The final piece in the anthology, Lila Zemborain’s “Materia Blanda/Soft Matter” (Fire/Creation), translated by Christopher Winks, shows another type of reflection, one more focused on the inner self. It begins with fifteen lines of successive “1’s.” This might indicate the connection between a person and the universe. On the next page, Zemborain writes, “Stretched out on a bed is a body that does not want to die. It’s a corpse, that is, it was” (342). Perhaps then, these “1’s” represent possible corpses that are trapped in uselessness. Eventually, Zemborain comes to the idea that we can center ourselves via a square, which is drawn on the opposite page looking like a shaded square with white outlines of a puzzle piece inside of it (347). This square will allow us to “Enclose oneself in a limitless space” for contemplation of “the flarings of the self” (346). Zemborain seems to be saying that only when humanity is confined in a safe space where all outside distractions can be banished, can we contemplate the meaning of time, and the body—ourselves. In fact, many of these pieces attempt to put readers into such a space where they can ask how it is possible to unify all of these core elements of life and language into one body.

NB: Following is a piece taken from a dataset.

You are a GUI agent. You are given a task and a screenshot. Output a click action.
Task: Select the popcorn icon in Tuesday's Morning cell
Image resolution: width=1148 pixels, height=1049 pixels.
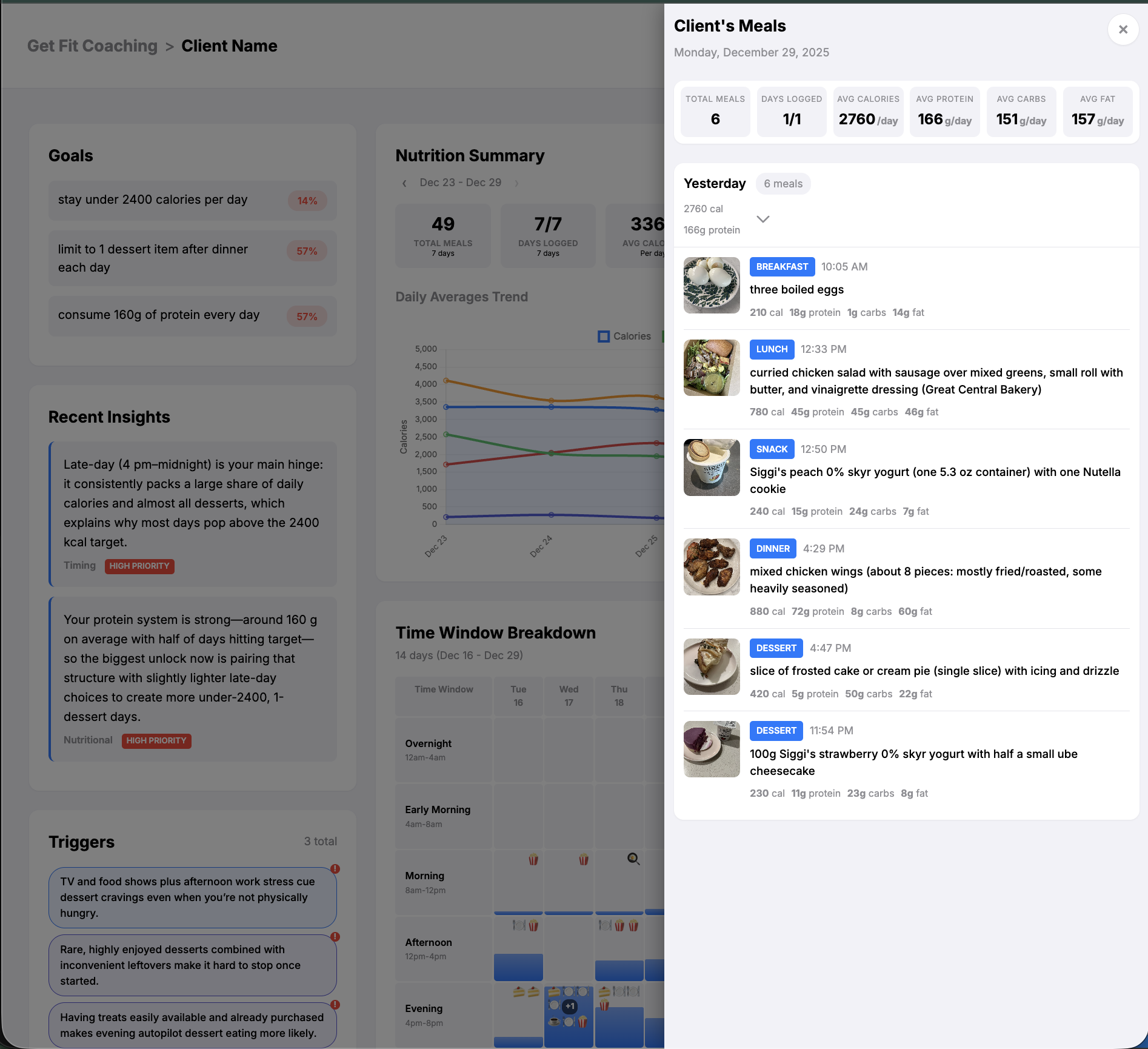[x=533, y=859]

At its core, The Body in Language is an exploration of the connection between the body and mind, the body and soul, and bodies with other bodies. The pieces within, though at times abstruse, all employ various philosophies, genres and formats to discover what it means to have a body and to use it to negotiate the world of sound, language, movement and imagery. Wide in its scope, the anthology explores the methods humans have at their disposal to describe the idiosyncrasies of language and the nuances of living.